The Office of the Ombudsman of Namibia promotes and protect human rights, fair and effective administration, combat misappropriation or misuse of public resources and protect the environment and natural resources of Namibia through the independent and impartial investigation and resolution of complaints and through raising public awareness.
This web presence serves to provide access to information and a means of providing contact details for the various branch offices. The annual reports as well as special reports are available for download in various formats. There is also a library containing the Constitution of the Republic of Namibia. First for Namibia the constitution is now also available in audio format. The audio edition is is playable online and is professionally read.
The Ombudsman will be conducting formal hearings on discrimination against persons with albinism, customary practices and myths associated with persons with albinism, violence against persons with albinism and other challenges faced by them. The Ombudsman also invites proposals on how the issues could be addressed, either in new legislation or amending existing legislation or through any other appropriate means.
The public is herewith requested to participate in this important venture by making written presentations on the matter and submit it to the Ombudsman, through any of the following means:
• email to: email@example.com
• post to Private Bag 13211, Windhoek
• deliver in person to Office of the Ombudsman, cnr of Feld and Lossen Streets, Ausspannplatz, Windhoek
Or to attend the public hearings at the following places and make oral submissions:
29 July – Oshakati State Hospital from 09h00-13h00
30 July 2019- Eenhana State Hospital from 09h00-13h00
31 July 2019- Okongo District Hospital from 09h00-13h00
1 August 2019- Rundu state hospital from 09h00-13h00
5 August 2019- Windhoek- Disability Resource Centre, Okuryangava, Katutura from 09h00-13h00
The Ombudsman in conjunction with the Commonwealth Secretariat recently held roundtable discussions on equality and inclusion understood in the context of sexual and reproductive health and rights (SRH) in Namibia.

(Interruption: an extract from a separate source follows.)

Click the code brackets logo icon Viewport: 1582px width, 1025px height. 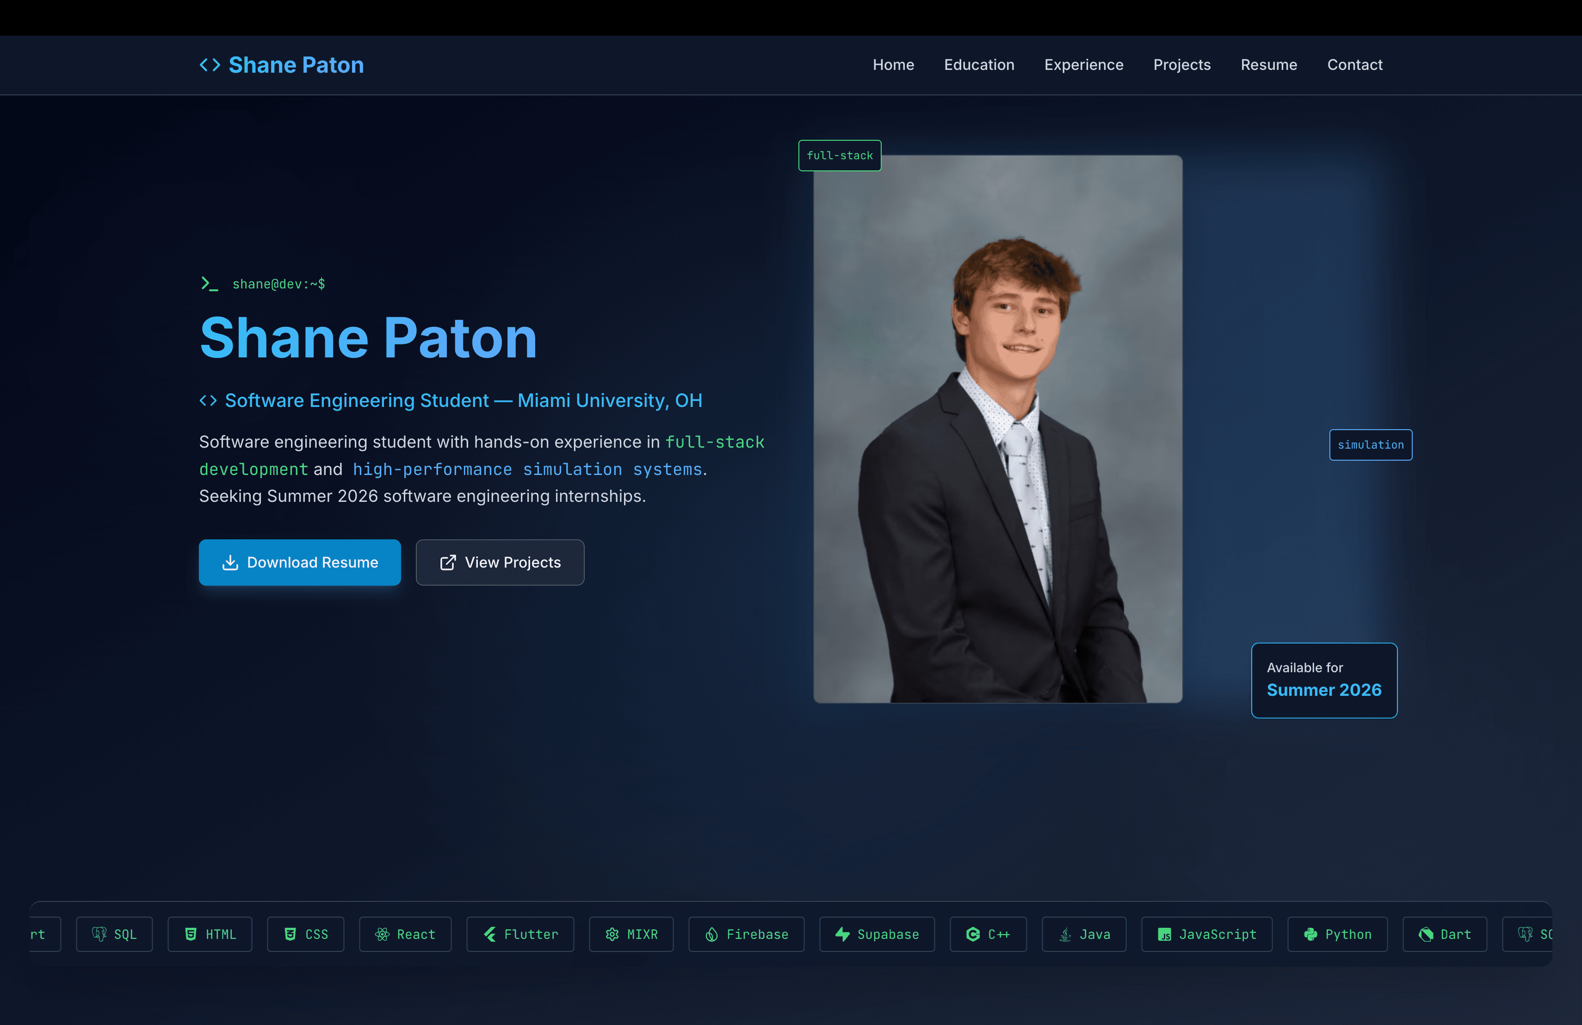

The discussions also included the context of sexual orientation and gender identity in Namibia. The week-long discussions saw stakeholders from the Education, civil society; NGOs, government and other sectors share their experiences and challenges pertaining to the two issues at hand.
First lady, Monica Geingos was the keynote speaker and urged parents and guardians to speak to their children in a relatable and comfortable manner when it comes to issues regarding sex. She added that parents need to have these difficult conversations with their children,’’ let’s partner with other people where we have to, there are many unconventional partners.’’ Geingos also touched on the financial bargaining power in relationships and how this can have an impact on the SRH of someone who is financially dependent on their partner.
With regards to sexual orientation and gender identity the Ombudsman, John Walters called for the issue to be approached with open minds in order to improve the protection of LGBTIQ persons. The Ombudsman added that the Namibian Constitutional law does not permit the criminal law to be held captive by popular misconceptions about who LBTIQ persons are.
Various speakers shone light on SRH and LGBTIQ matters through presentations including statistics which depicted the situation in the country. Participants in the discussions called for stakeholders to get organized and approach policymakers with one unified voice when advocating for change. A comprehensive report on the discussions and the way forward will be released soon.